Task brief → For each entry, repeat the text exactly and omit any picture it holds.

(Screenshot grounding data)
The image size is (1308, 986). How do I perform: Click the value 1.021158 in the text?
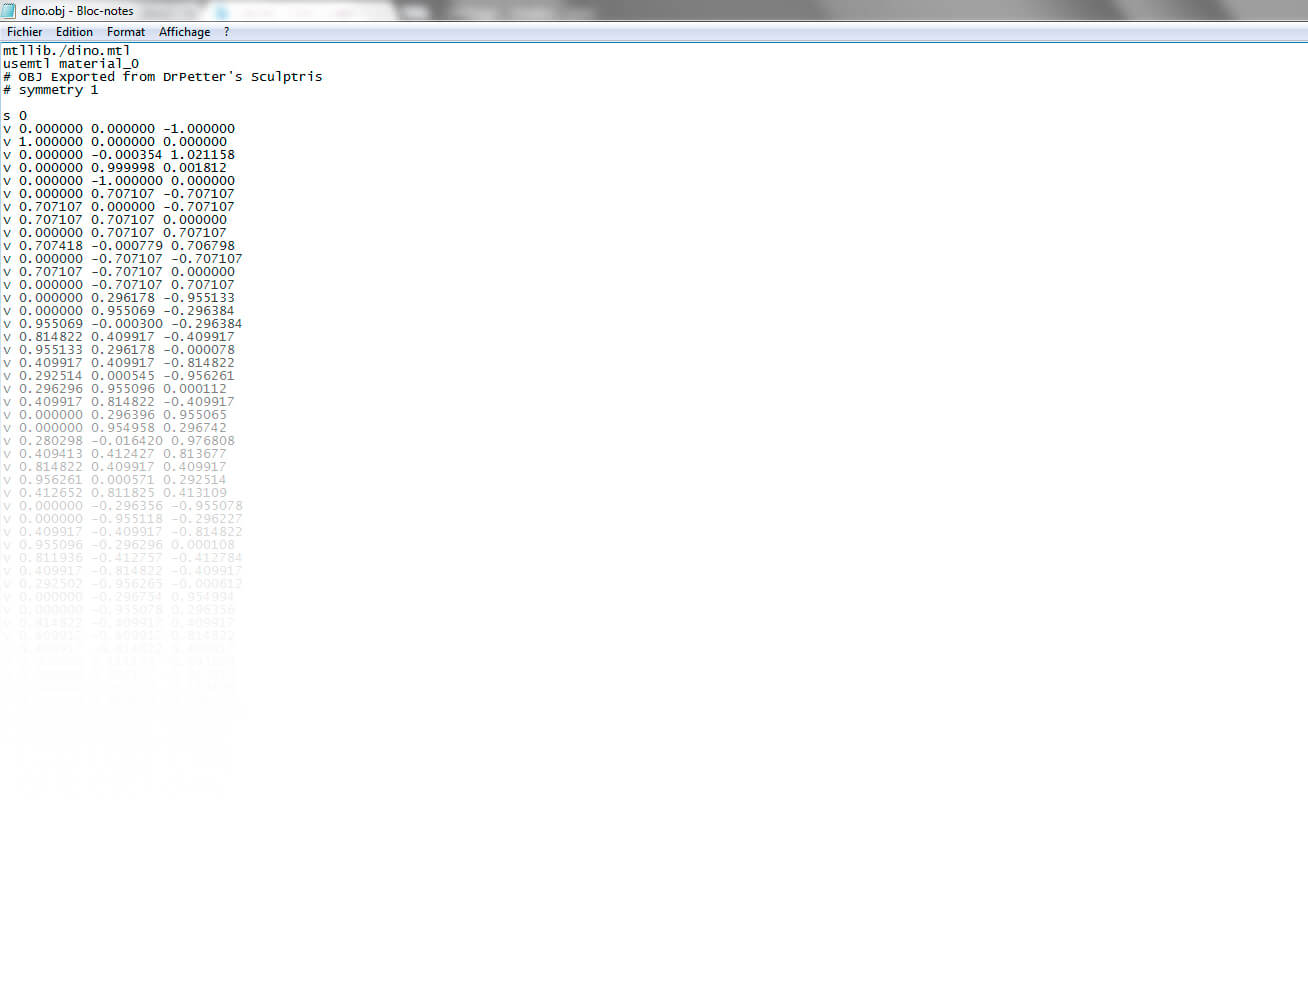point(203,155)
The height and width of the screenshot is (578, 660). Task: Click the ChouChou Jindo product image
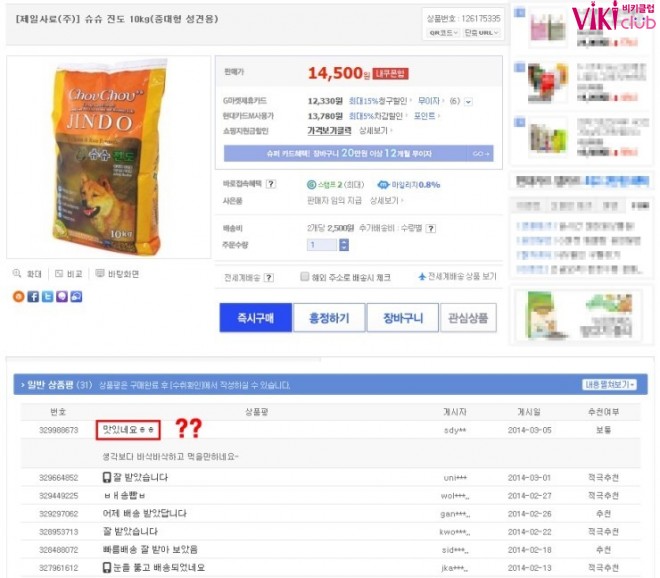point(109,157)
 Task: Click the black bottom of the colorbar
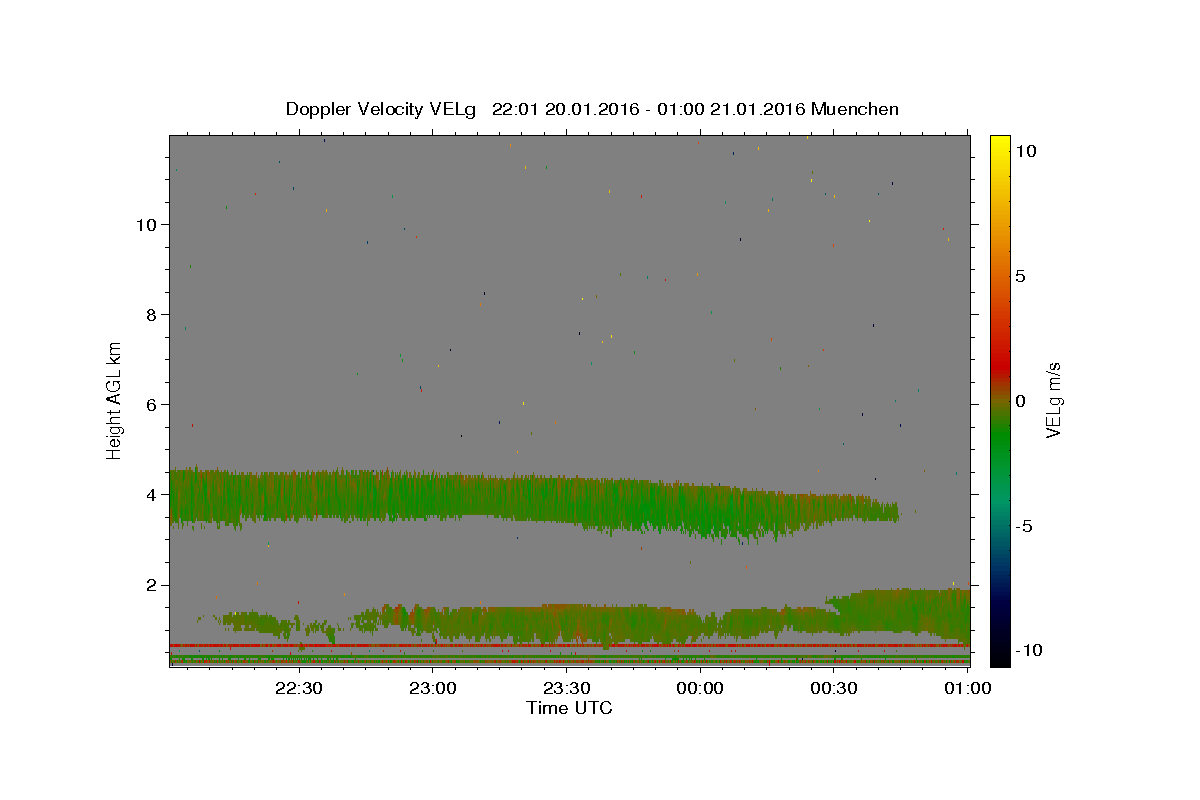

Answer to this exercise →
The image size is (1308, 986). How do I perform: Click the value 1.021158 in the text?
point(203,155)
The height and width of the screenshot is (578, 660). Task: Click the ChouChou Jindo product image
point(109,157)
 Task: Click the black bottom of the colorbar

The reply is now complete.